> _Исходный текст_:
○ ○ ○
Увеличение полицейских вооруженных сил и отрядов морской полиции проводилось в интересах американского империализма и при его материальной помощи. Американские оккупационные власти и японское правительство в короткий срок сформировали полицейский резервный корпус, воспользовавшись войной в Корее. Обстоятельства, при которых он создавался, в значительной степени придали ему характер наемных войск, находящихся на службе у иностранного государства. Непосредственное руководство резервным корпусом со стороны американских военных властей проявлялось во всем, начиная с американской теории военной тактики и методов военного обучения и кончая американской военной [281] терминологией. Несмотря на то, что добровольцам, вступавшим в резервный корпус, обещали ежемесячную плату в размере 5 тысяч иен, 60 тысяч иен выходного пособия после двух лет службы и питание в 3600 калорий в день, к июлю 1951 года свыше 10 тысяч человек, или 14 процентов всего наличного состава корпуса, ушли со службы. Согласно заявлению генерального прокурора, сделанному им в парламенте в конце ноября 1950 года, уже в то время свыше тысячи добровольцев, поступивших в корпус, заболели туберкулезом и были уволены со службы. Этот факт еще раз подтверждал, что в полицейском резервном корпусе существовала американская концепция договора. Эта концепция заключалась в том, что, если человек, добровольно вступивший в армию, перестал соответствовать предъявляемым требованиям, его немедленно увольняют.

Тем временем среди народных масс усилились опасения, что полицейский резервный корпус будет отправлен за пределы Японии и использован в качестве заслона американской армии. В результате опроса общественного мнения, проведенного газетой «Асахи» в сентябре 1950 года, за создание добровольных вооруженных сил в стране без права отправки их за пределы Японии высказалось 42,7 процента, а за отправку их за границу — только 14,8 процента опрошенных. С целью ослабить протест со стороны широких народных масс правительство разъяснило, что сделанное им ранее заявление означало «сотрудничество в осуществлении мирной политики с Организацией Объединенных Наций и ничего не говорило об участии Японии в войне»{574}, тем не менее каждому уже было ясно, что сформированием полицейского резервного корпуса было положено начало для возрождения колониальной армии, армии японского империализма.

Одновременно с формированием полицейского резервного корпуса японское правительство приступило к укреплению собственно полиции. В соответствии с пересмотренным [282] 13 июля законом о налогах, чиновникам, ведавшим сбором налогов, выдавалось оружие. 1 августа было принято решение о расширении полномочий железнодорожной полиции, в силу которого железнодорожные полицейские на железной дороге уравнивались в правах с судебной полицией. Им также были выданы пистолеты.
○ ○ ○
> _Задания_:
1 - Воспроизведите без изменений фрагмент текста о полицейском резервном корпусе от слов «Одновременно с формированием» до слов «были выданы пистолеты.» включительно.
2 - Замените «Screen dimensions» на «Screen size» в отрезке записей ниже от строки, содержащей «Task: Click the», до конца записей включительно, оставив всё остальное без изменений. Приведите только этот отрезок и не включайте в ответ изображения.

> _Исходные данные_:
○ ○ ○
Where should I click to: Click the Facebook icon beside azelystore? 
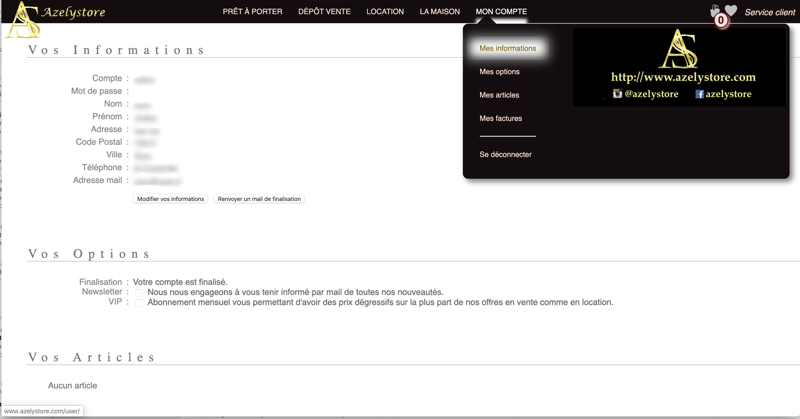point(699,94)
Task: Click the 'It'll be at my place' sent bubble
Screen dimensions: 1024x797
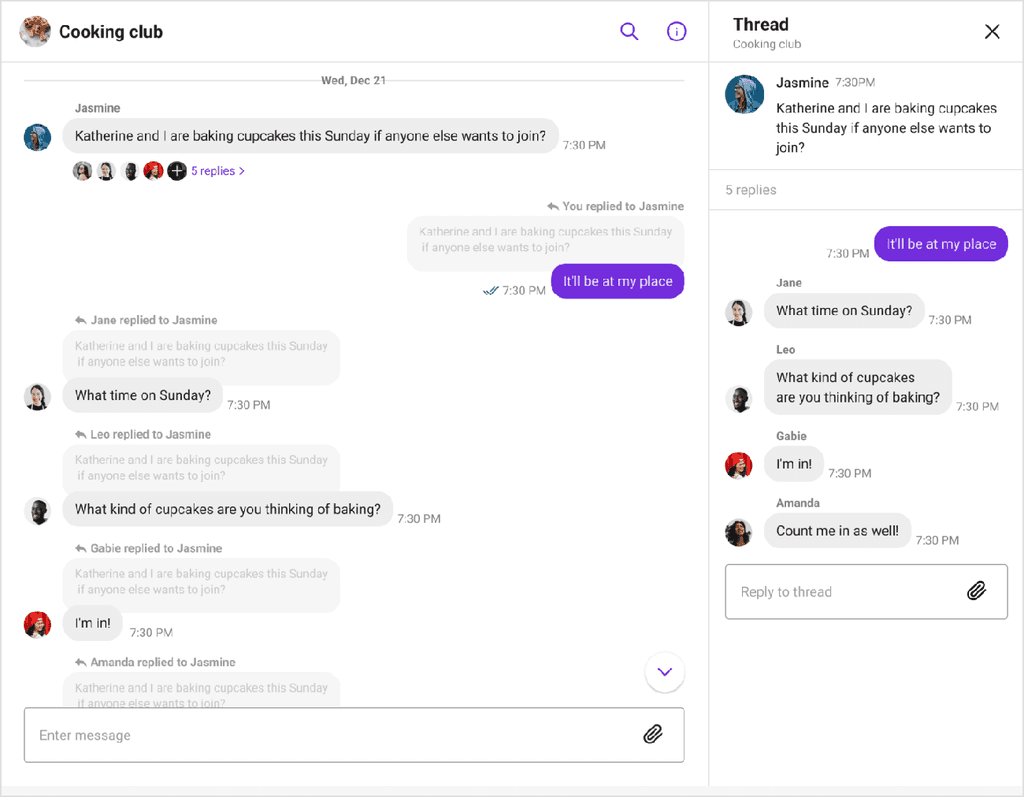Action: (x=617, y=281)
○ ○ ○
> _Ответы_:
1 -
Одновременно с формированием полицейского резервного корпуса японское правительство приступило к укреплению собственно полиции. В соответствии с пересмотренным [282] 13 июля законом о налогах, чиновникам, ведавшим сбором налогов, выдавалось оружие. 1 августа было принято решение о расширении полномочий железнодорожной полиции, в силу которого железнодорожные полицейские на железной дороге уравнивались в правах с судебной полицией. Им также были выданы пистолеты.

2 -
Task: Click the 'It'll be at my place' sent bubble
Screen size: 1024x797
Action: (x=617, y=281)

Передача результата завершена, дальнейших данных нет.